[Data extracted from a collection]
++++++++

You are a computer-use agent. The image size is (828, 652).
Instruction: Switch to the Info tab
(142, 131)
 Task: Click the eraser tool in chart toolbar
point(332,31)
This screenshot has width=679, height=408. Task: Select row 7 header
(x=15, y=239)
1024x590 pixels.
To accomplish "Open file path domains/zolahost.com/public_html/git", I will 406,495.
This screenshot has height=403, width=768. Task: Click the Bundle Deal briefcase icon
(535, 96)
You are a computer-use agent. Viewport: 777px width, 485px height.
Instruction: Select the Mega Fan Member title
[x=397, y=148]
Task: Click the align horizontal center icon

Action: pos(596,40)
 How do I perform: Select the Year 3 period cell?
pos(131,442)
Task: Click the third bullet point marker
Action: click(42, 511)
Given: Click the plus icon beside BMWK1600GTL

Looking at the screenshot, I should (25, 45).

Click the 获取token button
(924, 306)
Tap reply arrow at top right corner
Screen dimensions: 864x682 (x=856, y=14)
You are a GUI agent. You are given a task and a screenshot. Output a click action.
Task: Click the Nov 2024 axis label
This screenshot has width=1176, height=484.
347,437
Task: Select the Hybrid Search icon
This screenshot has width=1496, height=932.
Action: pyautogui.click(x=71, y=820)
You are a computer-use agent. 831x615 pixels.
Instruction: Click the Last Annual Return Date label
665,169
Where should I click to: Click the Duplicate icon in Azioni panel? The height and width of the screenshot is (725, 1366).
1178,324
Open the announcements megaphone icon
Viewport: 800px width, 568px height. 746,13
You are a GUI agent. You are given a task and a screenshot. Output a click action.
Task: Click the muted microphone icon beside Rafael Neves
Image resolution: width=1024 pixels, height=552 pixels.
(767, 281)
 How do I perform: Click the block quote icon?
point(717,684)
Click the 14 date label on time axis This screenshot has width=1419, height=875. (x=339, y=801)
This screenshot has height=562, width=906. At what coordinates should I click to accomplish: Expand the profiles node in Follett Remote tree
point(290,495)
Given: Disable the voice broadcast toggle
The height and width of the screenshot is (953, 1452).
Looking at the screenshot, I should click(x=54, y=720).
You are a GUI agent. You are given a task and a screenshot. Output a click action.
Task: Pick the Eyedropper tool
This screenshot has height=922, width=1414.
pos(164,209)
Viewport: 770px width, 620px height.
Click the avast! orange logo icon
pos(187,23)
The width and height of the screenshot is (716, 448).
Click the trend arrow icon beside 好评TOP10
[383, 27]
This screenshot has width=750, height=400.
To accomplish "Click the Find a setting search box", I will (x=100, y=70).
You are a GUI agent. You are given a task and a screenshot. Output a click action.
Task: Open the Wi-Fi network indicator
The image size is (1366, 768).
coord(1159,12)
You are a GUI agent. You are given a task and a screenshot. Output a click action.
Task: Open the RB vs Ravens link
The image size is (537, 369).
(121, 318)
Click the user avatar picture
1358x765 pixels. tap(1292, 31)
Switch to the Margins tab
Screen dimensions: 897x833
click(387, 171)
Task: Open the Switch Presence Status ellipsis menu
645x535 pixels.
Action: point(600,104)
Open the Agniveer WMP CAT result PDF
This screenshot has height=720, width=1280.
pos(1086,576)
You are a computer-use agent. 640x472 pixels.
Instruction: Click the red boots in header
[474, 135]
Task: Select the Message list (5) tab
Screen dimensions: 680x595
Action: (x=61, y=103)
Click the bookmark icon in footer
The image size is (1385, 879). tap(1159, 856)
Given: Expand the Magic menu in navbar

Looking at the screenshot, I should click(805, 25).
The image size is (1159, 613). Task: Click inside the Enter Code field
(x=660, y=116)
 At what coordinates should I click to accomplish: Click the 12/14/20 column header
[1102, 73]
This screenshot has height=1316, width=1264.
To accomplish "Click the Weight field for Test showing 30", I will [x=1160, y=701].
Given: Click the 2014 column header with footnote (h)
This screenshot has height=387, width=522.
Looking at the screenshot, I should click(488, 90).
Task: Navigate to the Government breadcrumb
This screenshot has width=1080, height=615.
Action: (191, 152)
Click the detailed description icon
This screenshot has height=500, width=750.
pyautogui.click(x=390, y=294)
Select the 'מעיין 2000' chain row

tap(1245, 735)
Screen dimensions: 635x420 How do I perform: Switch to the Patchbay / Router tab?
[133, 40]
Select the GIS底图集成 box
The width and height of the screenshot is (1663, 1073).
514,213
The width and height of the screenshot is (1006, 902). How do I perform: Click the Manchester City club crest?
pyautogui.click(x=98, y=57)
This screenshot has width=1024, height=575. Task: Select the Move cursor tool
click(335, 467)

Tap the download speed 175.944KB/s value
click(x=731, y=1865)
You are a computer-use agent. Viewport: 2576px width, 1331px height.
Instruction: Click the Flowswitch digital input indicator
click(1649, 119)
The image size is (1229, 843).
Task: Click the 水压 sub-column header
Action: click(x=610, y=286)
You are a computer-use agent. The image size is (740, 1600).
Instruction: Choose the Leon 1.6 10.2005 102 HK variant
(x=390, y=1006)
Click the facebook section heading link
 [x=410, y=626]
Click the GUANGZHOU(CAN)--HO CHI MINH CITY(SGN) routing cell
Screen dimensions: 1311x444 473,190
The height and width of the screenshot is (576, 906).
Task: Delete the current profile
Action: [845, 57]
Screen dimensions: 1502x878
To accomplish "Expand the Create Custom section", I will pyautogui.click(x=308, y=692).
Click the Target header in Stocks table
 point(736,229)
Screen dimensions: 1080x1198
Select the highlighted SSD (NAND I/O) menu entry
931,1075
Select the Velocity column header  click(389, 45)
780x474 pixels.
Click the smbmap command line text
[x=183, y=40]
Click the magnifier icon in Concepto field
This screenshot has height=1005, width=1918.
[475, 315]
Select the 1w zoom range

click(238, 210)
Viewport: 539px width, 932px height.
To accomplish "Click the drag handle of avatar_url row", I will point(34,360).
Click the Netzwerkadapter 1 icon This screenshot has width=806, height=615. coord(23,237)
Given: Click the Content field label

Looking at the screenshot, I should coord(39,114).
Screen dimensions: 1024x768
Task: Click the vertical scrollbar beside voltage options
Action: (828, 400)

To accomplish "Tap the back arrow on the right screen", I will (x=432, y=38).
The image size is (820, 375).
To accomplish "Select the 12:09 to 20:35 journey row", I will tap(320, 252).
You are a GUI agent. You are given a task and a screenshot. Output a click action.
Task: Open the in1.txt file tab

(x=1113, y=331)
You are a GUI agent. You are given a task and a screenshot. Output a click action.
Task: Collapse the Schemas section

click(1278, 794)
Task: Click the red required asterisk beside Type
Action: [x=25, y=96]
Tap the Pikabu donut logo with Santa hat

++++++++

Return every line above exactly as it stands.

You are a computer-use agent. The image size is (828, 652).
Instruction: Switch to the Info tab
(142, 131)
 Task: Click the eraser tool in chart toolbar
point(332,31)
This screenshot has width=679, height=408. Task: Select row 7 header
(x=15, y=239)
1024x590 pixels.
To accomplish "Open file path domains/zolahost.com/public_html/git", I will 406,495.
This screenshot has height=403, width=768. Task: Click the Bundle Deal briefcase icon
(535, 96)
You are a computer-use agent. Viewport: 777px width, 485px height.
Instruction: Select the Mega Fan Member title
[x=397, y=148]
Task: Click the align horizontal center icon

Action: pos(596,40)
 How do I perform: Select the Year 3 period cell?
pos(131,442)
Task: Click the third bullet point marker
Action: click(42, 511)
Given: Click the plus icon beside BMWK1600GTL

Looking at the screenshot, I should (25, 45).

Click the 获取token button
(924, 306)
Tap reply arrow at top right corner
Screen dimensions: 864x682 (x=856, y=14)
You are a GUI agent. You are given a task and a screenshot. Output a click action.
Task: Click the Nov 2024 axis label
This screenshot has width=1176, height=484.
347,437
Task: Select the Hybrid Search icon
This screenshot has width=1496, height=932.
Action: pyautogui.click(x=71, y=820)
You are a computer-use agent. 831x615 pixels.
Instruction: Click the Last Annual Return Date label
665,169
Where should I click to: Click the Duplicate icon in Azioni panel? The height and width of the screenshot is (725, 1366).
1178,324
Open the announcements megaphone icon
Viewport: 800px width, 568px height. 746,13
You are a GUI agent. You are given a task and a screenshot. Output a click action.
Task: Click the muted microphone icon beside Rafael Neves
Image resolution: width=1024 pixels, height=552 pixels.
(767, 281)
 How do I perform: Click the block quote icon?
point(717,684)
Click the 14 date label on time axis This screenshot has width=1419, height=875. (x=339, y=801)
This screenshot has height=562, width=906. At what coordinates should I click to accomplish: Expand the profiles node in Follett Remote tree
point(290,495)
Given: Disable the voice broadcast toggle
The height and width of the screenshot is (953, 1452).
Looking at the screenshot, I should click(x=54, y=720).
You are a GUI agent. You are given a task and a screenshot. Output a click action.
Task: Pick the Eyedropper tool
This screenshot has height=922, width=1414.
pos(164,209)
Viewport: 770px width, 620px height.
Click the avast! orange logo icon
pos(187,23)
The width and height of the screenshot is (716, 448).
Click the trend arrow icon beside 好评TOP10
[383, 27]
This screenshot has width=750, height=400.
To accomplish "Click the Find a setting search box", I will (x=100, y=70).
You are a GUI agent. You are given a task and a screenshot. Output a click action.
Task: Open the Wi-Fi network indicator
The image size is (1366, 768).
coord(1159,12)
You are a GUI agent. You are given a task and a screenshot. Output a click action.
Task: Open the RB vs Ravens link
The image size is (537, 369).
(121, 318)
Click the user avatar picture
1358x765 pixels. tap(1292, 31)
Switch to the Margins tab
Screen dimensions: 897x833
click(387, 171)
Task: Open the Switch Presence Status ellipsis menu
645x535 pixels.
Action: point(600,104)
Open the Agniveer WMP CAT result PDF
This screenshot has height=720, width=1280.
pos(1086,576)
You are a computer-use agent. 640x472 pixels.
Instruction: Click the red boots in header
[474, 135]
Task: Select the Message list (5) tab
Screen dimensions: 680x595
Action: (x=61, y=103)
Click the bookmark icon in footer
The image size is (1385, 879). tap(1159, 856)
Given: Expand the Magic menu in navbar

Looking at the screenshot, I should click(805, 25).
The image size is (1159, 613). Task: Click inside the Enter Code field
(x=660, y=116)
 At what coordinates should I click to accomplish: Click the 12/14/20 column header
[1102, 73]
This screenshot has height=1316, width=1264.
To accomplish "Click the Weight field for Test showing 30", I will [x=1160, y=701].
Given: Click the 2014 column header with footnote (h)
This screenshot has height=387, width=522.
Looking at the screenshot, I should click(488, 90).
Task: Navigate to the Government breadcrumb
This screenshot has width=1080, height=615.
Action: (191, 152)
Click the detailed description icon
This screenshot has height=500, width=750.
pyautogui.click(x=390, y=294)
Select the 'מעיין 2000' chain row

tap(1245, 735)
Screen dimensions: 635x420 How do I perform: Switch to the Patchbay / Router tab?
[133, 40]
Select the GIS底图集成 box
The width and height of the screenshot is (1663, 1073).
514,213
The width and height of the screenshot is (1006, 902). How do I perform: Click the Manchester City club crest?
pyautogui.click(x=98, y=57)
This screenshot has width=1024, height=575. Task: Select the Move cursor tool
click(335, 467)

Tap the download speed 175.944KB/s value
click(x=731, y=1865)
You are a computer-use agent. Viewport: 2576px width, 1331px height.
Instruction: Click the Flowswitch digital input indicator
click(1649, 119)
The image size is (1229, 843).
Task: Click the 水压 sub-column header
Action: click(x=610, y=286)
You are a computer-use agent. The image size is (740, 1600).
Instruction: Choose the Leon 1.6 10.2005 102 HK variant
(x=390, y=1006)
Click the facebook section heading link
 [x=410, y=626]
Click the GUANGZHOU(CAN)--HO CHI MINH CITY(SGN) routing cell
Screen dimensions: 1311x444 473,190
The height and width of the screenshot is (576, 906).
Task: Delete the current profile
Action: [845, 57]
Screen dimensions: 1502x878
To accomplish "Expand the Create Custom section", I will pyautogui.click(x=308, y=692).
Click the Target header in Stocks table
 point(736,229)
Screen dimensions: 1080x1198
Select the highlighted SSD (NAND I/O) menu entry
931,1075
Select the Velocity column header  click(389, 45)
780x474 pixels.
Click the smbmap command line text
[x=183, y=40]
Click the magnifier icon in Concepto field
This screenshot has height=1005, width=1918.
[475, 315]
Select the 1w zoom range

click(238, 210)
Viewport: 539px width, 932px height.
To accomplish "Click the drag handle of avatar_url row", I will point(34,360).
Click the Netzwerkadapter 1 icon This screenshot has width=806, height=615. coord(23,237)
Given: Click the Content field label

Looking at the screenshot, I should coord(39,114).
Screen dimensions: 1024x768
Task: Click the vertical scrollbar beside voltage options
Action: (828, 400)

To accomplish "Tap the back arrow on the right screen", I will (x=432, y=38).
The image size is (820, 375).
To accomplish "Select the 12:09 to 20:35 journey row", I will tap(320, 252).
You are a GUI agent. You are given a task and a screenshot. Output a click action.
Task: Open the in1.txt file tab

(x=1113, y=331)
You are a GUI agent. You are given a task and a screenshot. Output a click action.
Task: Collapse the Schemas section

click(1278, 794)
Task: Click the red required asterisk beside Type
Action: [x=25, y=96]
Tap the Pikabu donut logo with Santa hat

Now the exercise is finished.